
      • A. It is being allocated to existing businesses not abandoned ones to spur new openings

        B. Sure H Street has empty store fronts but those are being filled up faster than any area of the city. “Giving” money to areas that don’t need the nudge and have market forces already driving development is irresponsible

  • wow, what an absurd misallocation of tax dollars.

    talk about potential for corruption, by the way. i’m sure no kickbacks occurred anywhere along the way to these grants getting made. lol.

  • Wait, a bike store that, from their website:

    Only offers one small line of British bikes
    One line of helmets
    One line of garters to keep skirts from flying up.

    And we’re giving them the better part of $100k?

    I’m going to finally open my bike store I’ve been talking about. Fort Totten, here I come. I believe there is some open space next to 7-11.

Information shown
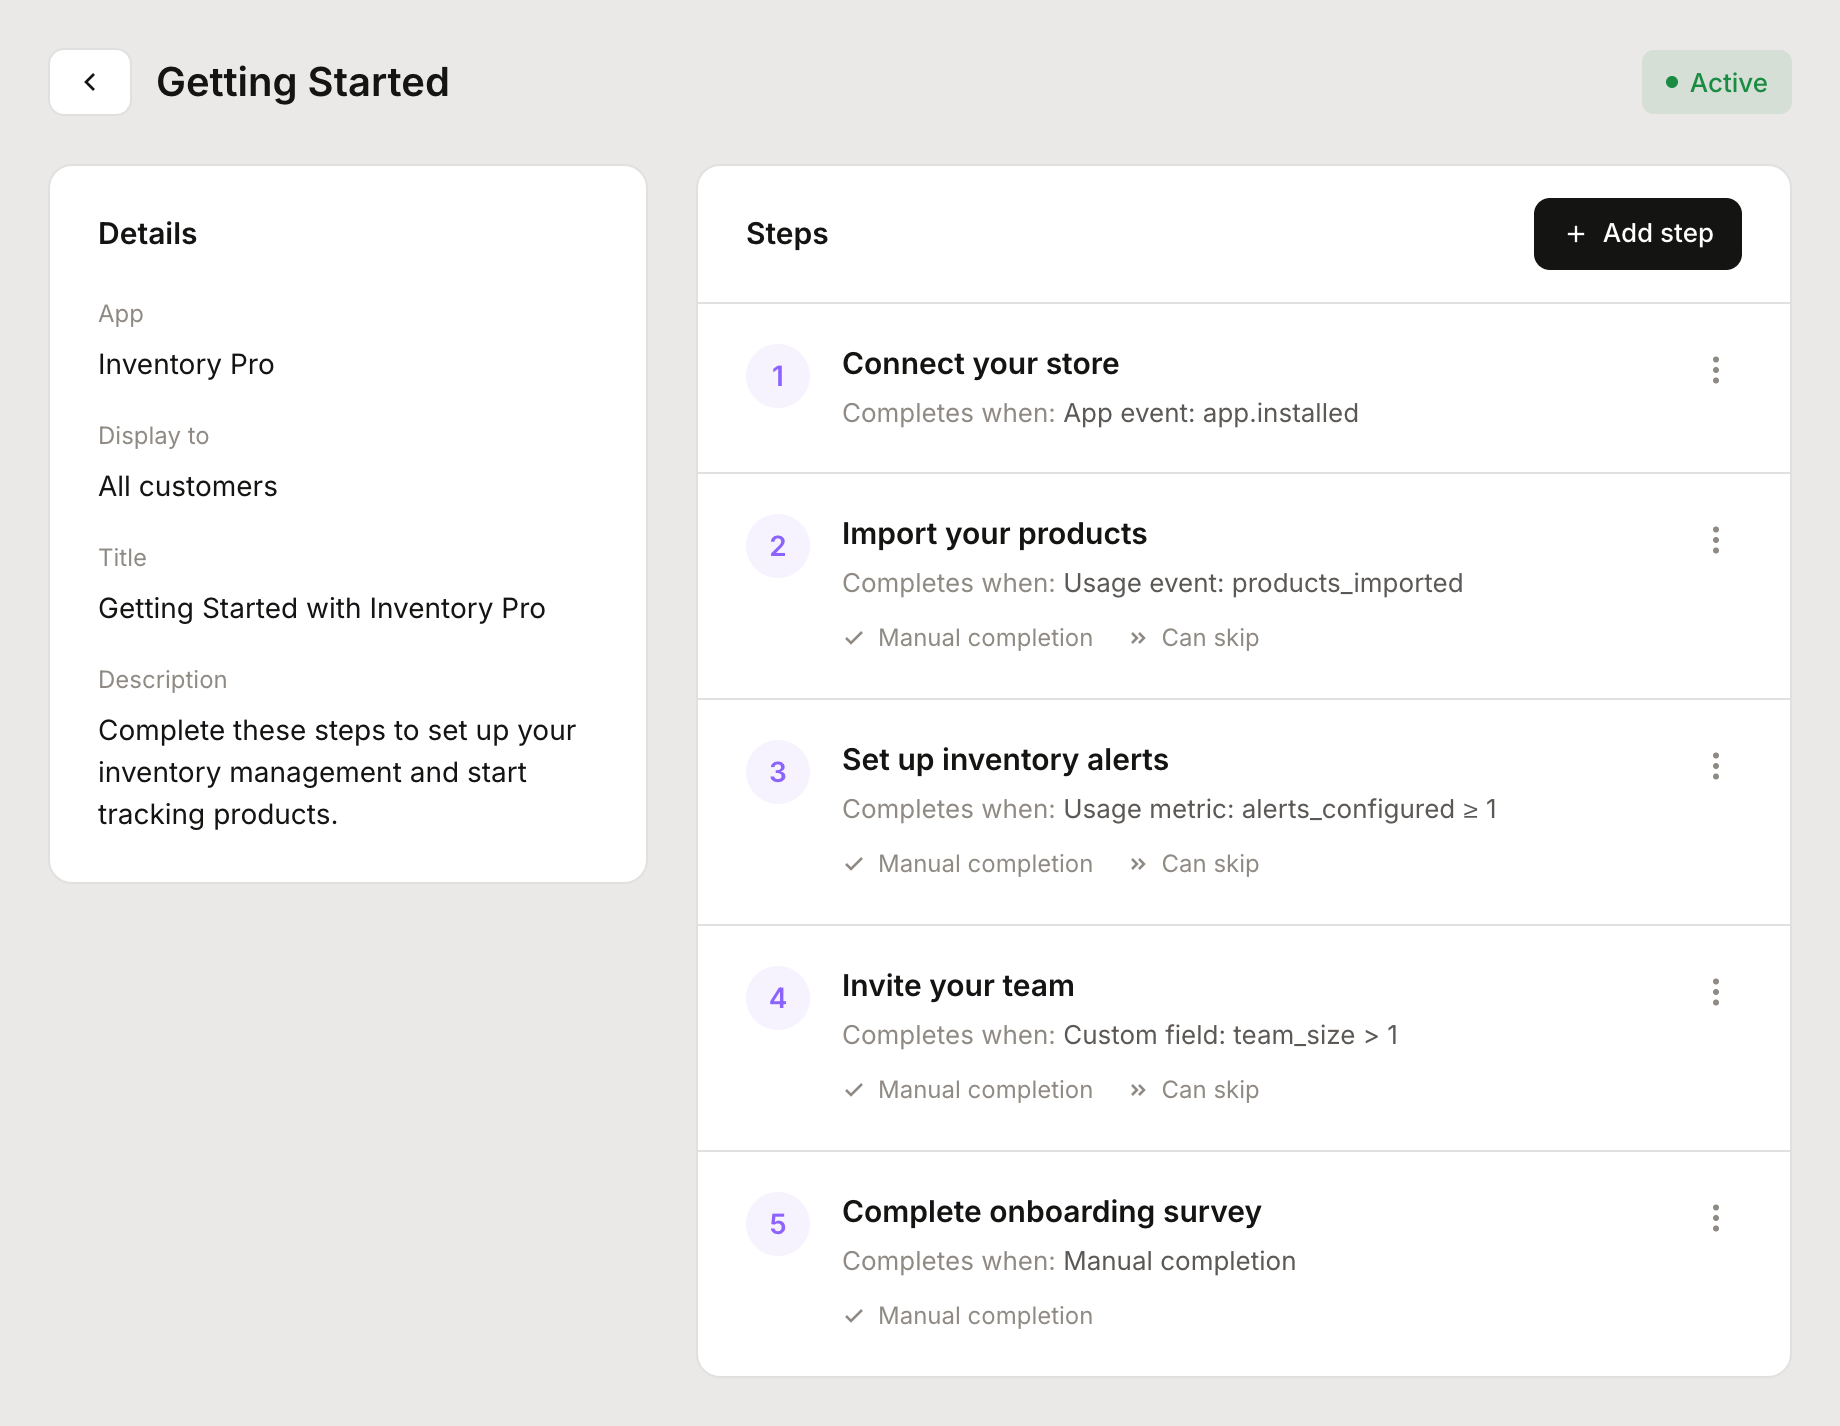Click the title Getting Started with Inventory Pro
Viewport: 1840px width, 1426px height.
point(321,607)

Problem to work on
Reproduce the reader comments about grant money for H Street businesses, word for word and in full.

Result of the exercise

      • A. It is being allocated to existing businesses not abandoned ones to spur new openings

        B. Sure H Street has empty store fronts but those are being filled up faster than any area of the city. “Giving” money to areas that don’t need the nudge and have market forces already driving development is irresponsible

  • wow, what an absurd misallocation of tax dollars.

    talk about potential for corruption, by the way. i’m sure no kickbacks occurred anywhere along the way to these grants getting made. lol.

  • Wait, a bike store that, from their website:

    Only offers one small line of British bikes
    One line of helmets
    One line of garters to keep skirts from flying up.

    And we’re giving them the better part of $100k?

    I’m going to finally open my bike store I’ve been talking about. Fort Totten, here I come. I believe there is some open space next to 7-11.